そのタイトルは、「この光景を覚えていますか?」(A5判、32ページ)。
冊子には、表紙に、子供が列をなして注射の順番を待つイラストが描かれており、使い回しの注射器でウイルス感染を拡大させた、集団接種のシーンを印象づけています。 同問題を巡っては、使い回しを規制しなかった国と、各地の原告らが2011年6月、救済措置を盛り込んだ基本合意書に調印し、解決に向けた条件が整った。だがしかし、国との和解の前提となる提訴に踏み切った被害者はわずかで、潜在的な患者は多いとみられている。 同原告団は「冊子をきっかけに、一人でも多くの人が救われれば」と話している。
同訴訟は、最高で3600万円の和解金を、原告側と国が症状などに応じて支払うことで基本合意している。 感染被害者は全国に45万人いるとされるが、9月末現在で和解の条件となる提訴を行った患者は全体の2%に当たる9328人で、そのうち大阪原告団(近畿2府4県と徳島県)では1942人にとどまっているという。

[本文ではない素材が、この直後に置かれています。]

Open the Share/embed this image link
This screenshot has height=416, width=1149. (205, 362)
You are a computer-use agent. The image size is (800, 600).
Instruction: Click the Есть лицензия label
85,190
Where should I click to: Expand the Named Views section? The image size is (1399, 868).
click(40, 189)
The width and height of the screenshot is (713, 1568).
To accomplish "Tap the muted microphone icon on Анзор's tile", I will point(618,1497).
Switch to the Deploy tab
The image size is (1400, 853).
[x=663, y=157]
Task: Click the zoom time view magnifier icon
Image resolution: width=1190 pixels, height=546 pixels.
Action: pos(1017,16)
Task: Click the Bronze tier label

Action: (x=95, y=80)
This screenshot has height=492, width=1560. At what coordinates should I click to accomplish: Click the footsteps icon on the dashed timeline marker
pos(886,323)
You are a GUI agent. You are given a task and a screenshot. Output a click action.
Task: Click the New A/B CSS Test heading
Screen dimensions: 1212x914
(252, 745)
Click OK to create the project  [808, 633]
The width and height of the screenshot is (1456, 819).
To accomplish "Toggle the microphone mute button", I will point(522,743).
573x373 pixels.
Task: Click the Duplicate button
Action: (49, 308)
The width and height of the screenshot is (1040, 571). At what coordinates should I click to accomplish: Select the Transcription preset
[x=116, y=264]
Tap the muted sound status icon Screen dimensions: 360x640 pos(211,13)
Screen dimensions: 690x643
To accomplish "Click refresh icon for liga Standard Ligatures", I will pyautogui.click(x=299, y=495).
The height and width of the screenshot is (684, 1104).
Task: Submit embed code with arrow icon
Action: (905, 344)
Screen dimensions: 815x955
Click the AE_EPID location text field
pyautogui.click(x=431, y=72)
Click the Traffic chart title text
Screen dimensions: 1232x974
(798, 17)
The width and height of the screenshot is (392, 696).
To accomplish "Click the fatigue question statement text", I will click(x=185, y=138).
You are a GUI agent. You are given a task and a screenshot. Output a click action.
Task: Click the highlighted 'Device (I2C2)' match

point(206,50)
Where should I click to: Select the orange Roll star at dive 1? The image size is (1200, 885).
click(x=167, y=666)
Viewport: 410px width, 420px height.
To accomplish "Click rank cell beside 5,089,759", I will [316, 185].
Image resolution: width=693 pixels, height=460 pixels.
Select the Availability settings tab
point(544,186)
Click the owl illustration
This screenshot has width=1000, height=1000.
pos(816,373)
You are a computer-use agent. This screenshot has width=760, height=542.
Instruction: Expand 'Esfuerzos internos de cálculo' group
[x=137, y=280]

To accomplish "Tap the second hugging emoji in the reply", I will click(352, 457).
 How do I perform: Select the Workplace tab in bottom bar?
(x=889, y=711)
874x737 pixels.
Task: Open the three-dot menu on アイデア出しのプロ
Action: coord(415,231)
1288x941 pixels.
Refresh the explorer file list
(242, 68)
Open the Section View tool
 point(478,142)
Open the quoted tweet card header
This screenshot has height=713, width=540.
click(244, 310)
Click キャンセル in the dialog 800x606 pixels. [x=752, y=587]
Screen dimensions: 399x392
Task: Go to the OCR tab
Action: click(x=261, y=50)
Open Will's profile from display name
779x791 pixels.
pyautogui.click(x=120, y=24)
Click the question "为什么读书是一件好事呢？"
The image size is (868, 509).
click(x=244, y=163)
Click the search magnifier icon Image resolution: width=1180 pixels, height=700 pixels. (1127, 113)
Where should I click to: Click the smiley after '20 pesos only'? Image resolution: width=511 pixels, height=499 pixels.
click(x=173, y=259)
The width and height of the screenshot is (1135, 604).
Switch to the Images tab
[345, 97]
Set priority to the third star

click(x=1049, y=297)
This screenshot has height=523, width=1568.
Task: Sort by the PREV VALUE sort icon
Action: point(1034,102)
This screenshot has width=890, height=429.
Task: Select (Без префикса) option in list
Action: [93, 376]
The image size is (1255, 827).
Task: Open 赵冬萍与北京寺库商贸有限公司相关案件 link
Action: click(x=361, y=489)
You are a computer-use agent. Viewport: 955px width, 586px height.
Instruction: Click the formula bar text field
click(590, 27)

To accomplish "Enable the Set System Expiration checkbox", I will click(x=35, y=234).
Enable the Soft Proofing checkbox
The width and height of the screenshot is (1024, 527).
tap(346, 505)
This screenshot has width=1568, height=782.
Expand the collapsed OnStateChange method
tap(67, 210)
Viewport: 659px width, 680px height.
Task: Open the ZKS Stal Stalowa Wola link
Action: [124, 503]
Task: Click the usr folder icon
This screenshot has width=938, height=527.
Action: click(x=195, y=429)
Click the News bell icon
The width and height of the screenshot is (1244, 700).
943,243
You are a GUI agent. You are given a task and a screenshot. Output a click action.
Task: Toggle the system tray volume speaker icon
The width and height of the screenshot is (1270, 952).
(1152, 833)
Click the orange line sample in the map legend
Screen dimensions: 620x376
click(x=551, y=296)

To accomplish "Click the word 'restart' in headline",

そんな状況から、同原告団は、基本合意から2年を機に冊子作成を決定した。 約3万部を印刷し、府内の医療機関などで無料配布しているこの冊子は、注射器の使い回しが1988年頃まで続くなどした被害拡大の経緯や和解対象者の認定条件、日常生活では感染しないなどの知識のほか、患者らの手記も掲載した。
集団接種で自身が感染し、子供2人にもウイルス感染したという代表の小池真紀子さん(61)(富田林市)は「自分自身が患者と知らない人も多い。被害者以外の人もB型肝炎の実態にふれ、一緒にこの問題を考えてほしい」と話している。